Target audience: People designing RAG infrastructure, and those undecided on which vector DB to choose
Prerequisites: Familiarity with What Is RAG? and the basics of Embeddings & Vector Representations

A vector database is a database designed to store text or images as numerical vectors and to quickly search for “semantically similar vectors.” In RAG, documents are vectorized by an embedding model, stored in a vector DB, and retrieved when a user submits a query.

As explained in Embeddings, documents are converted to hundreds or thousands of dimensions. With 10,000 documents, there are 10,000 vectors.
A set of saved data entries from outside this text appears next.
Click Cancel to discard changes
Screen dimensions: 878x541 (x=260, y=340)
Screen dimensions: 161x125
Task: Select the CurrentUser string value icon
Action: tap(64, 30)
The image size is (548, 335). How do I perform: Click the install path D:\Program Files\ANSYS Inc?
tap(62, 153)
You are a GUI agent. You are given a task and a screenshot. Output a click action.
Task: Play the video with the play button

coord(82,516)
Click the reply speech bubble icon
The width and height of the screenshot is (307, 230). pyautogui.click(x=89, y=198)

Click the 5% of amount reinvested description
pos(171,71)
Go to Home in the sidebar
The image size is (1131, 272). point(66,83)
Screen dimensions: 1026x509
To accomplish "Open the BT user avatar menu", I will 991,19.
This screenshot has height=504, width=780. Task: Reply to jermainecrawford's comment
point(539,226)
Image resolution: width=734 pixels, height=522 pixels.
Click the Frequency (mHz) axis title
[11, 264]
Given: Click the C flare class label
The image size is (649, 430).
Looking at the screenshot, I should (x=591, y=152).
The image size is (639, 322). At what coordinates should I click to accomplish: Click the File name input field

Computing the distance between a query vector and every one of those vectors on each search is impractical.

Vector DBs use ANN (Approximate Nearest Neighbor) search to find vectors that are “close enough” — not strictly the nearest, but sufficiently accurate — in milliseconds. This remains practical even for millions of vectors. Algorithms like HNSW (Hierarchical Navigable Small World) are widely used.

graph LR
    A["Documents (text)"] --> B["Embedding model"]
    B --> C["Vectors"]
    C --> D["Vector DB (ANN index)"]
    E["User query"] --> F["Embedding model"]
    F --> G["Query vector"]
    G --> D
    D --> H["Top K similar results"]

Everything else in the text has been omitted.